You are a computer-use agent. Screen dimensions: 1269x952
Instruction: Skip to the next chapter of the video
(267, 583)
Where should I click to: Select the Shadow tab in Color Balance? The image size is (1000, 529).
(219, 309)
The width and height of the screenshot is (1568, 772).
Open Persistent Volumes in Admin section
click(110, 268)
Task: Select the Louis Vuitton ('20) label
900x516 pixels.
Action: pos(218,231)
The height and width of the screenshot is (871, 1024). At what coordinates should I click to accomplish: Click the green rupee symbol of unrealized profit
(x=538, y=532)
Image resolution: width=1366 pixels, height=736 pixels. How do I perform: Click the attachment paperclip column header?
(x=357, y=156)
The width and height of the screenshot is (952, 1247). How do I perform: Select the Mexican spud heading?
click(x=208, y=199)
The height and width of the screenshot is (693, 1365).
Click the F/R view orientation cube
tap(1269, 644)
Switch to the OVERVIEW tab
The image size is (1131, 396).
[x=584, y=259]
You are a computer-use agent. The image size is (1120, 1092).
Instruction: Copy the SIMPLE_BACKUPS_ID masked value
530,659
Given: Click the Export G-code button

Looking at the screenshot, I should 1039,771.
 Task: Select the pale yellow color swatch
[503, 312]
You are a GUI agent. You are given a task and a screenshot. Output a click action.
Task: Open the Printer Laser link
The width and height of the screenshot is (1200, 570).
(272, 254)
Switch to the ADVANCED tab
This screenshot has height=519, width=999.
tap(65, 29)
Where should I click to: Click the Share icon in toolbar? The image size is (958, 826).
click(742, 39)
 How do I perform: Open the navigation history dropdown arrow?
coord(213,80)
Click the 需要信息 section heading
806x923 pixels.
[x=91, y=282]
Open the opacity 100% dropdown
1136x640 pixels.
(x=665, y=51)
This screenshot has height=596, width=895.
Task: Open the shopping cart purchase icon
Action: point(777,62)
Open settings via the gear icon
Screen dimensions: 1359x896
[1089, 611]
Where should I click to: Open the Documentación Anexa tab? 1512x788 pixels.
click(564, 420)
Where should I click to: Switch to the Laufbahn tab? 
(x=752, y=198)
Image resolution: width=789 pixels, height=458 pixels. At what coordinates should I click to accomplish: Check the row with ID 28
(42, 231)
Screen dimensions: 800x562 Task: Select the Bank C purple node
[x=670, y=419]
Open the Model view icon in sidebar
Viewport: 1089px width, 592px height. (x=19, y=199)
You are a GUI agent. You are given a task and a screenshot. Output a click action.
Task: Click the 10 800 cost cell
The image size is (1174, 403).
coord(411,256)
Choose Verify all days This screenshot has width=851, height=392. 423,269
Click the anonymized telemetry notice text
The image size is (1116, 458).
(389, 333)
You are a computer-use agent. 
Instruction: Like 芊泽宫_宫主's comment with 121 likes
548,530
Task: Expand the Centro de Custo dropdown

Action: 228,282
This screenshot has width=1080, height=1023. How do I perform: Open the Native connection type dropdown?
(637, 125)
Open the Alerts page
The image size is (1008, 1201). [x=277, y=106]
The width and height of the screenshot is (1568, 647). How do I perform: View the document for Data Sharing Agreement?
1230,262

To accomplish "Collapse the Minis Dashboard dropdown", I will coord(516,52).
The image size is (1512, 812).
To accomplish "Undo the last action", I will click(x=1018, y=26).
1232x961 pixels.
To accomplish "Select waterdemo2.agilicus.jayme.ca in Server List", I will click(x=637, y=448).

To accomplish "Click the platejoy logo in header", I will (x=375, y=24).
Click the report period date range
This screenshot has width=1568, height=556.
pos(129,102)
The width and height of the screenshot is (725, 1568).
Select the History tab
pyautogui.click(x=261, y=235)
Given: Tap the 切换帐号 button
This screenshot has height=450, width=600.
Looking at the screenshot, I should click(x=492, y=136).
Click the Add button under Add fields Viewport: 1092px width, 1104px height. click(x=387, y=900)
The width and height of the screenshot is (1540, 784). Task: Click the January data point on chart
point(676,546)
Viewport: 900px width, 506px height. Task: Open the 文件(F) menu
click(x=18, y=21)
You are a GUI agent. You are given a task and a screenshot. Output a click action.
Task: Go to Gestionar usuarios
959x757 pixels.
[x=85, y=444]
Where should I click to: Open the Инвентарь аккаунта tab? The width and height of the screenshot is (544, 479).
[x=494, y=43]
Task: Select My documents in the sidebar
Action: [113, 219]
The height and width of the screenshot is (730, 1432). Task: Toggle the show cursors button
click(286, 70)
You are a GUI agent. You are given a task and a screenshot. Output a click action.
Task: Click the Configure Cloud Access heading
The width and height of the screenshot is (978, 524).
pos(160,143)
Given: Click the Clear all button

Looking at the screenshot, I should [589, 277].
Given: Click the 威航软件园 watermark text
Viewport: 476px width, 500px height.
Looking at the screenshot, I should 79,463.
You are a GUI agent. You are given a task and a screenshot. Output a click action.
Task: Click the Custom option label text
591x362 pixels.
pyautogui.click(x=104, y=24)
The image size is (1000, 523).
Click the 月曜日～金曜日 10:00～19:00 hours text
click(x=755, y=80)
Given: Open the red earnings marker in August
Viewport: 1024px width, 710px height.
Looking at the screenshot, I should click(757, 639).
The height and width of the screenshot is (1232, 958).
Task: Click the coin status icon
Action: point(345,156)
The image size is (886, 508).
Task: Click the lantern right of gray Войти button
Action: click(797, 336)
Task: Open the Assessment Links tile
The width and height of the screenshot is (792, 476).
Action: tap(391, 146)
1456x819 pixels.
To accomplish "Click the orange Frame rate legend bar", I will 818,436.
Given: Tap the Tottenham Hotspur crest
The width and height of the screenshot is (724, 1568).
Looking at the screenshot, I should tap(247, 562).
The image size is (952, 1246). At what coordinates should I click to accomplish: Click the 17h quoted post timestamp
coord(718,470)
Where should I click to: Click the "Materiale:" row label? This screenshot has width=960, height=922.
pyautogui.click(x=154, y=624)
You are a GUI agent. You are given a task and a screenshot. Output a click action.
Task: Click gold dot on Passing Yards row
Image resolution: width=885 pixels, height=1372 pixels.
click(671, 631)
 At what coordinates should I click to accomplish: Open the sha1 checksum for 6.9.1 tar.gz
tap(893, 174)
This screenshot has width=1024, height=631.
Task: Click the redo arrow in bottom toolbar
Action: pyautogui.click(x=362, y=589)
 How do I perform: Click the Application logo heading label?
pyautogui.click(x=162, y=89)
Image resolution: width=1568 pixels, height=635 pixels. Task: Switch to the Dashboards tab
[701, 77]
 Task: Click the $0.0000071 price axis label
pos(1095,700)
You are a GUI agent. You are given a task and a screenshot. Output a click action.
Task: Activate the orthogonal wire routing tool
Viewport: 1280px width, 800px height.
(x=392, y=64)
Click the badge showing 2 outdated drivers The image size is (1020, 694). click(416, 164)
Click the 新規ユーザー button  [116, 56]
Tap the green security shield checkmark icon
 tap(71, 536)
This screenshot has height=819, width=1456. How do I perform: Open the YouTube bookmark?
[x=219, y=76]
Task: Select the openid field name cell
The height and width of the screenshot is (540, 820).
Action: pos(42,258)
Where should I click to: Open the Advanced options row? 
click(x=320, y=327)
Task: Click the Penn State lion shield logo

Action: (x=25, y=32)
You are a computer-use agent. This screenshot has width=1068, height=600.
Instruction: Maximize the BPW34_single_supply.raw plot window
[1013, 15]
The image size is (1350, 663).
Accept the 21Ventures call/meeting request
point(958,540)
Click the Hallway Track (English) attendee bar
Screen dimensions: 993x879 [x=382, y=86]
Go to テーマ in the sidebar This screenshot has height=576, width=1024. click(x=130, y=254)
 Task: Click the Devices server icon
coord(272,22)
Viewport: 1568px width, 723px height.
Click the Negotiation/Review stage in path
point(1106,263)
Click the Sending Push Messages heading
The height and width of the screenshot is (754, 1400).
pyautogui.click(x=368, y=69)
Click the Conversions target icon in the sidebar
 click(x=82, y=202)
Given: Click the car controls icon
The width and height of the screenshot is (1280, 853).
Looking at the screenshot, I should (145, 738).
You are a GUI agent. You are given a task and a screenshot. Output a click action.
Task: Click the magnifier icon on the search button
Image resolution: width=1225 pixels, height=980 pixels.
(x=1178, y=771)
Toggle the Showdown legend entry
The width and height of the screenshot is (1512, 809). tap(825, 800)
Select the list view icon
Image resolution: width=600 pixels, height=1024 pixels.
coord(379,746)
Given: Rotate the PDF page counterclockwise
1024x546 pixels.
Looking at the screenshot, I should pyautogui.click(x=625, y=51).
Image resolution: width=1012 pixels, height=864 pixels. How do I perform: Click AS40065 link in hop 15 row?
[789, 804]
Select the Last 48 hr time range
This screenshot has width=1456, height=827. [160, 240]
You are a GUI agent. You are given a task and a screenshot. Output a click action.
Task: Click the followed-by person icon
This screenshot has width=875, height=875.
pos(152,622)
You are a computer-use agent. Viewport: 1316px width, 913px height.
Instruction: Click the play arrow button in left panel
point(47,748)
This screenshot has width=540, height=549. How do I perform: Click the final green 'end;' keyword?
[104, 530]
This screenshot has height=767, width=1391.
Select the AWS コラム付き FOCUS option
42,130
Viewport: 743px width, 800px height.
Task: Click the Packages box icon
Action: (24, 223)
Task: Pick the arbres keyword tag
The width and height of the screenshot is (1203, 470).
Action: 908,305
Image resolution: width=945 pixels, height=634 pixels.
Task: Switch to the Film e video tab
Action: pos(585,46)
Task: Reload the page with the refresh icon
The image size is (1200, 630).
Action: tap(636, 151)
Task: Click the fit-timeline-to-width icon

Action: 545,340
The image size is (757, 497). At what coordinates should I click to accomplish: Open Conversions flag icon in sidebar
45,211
•••••
* **TASK**: Copy each line of the listing that contains "cell".

* **PROBLEM SOLUTION**:
Task: Click the 10 800 cost cell
Task: Select the openid field name cell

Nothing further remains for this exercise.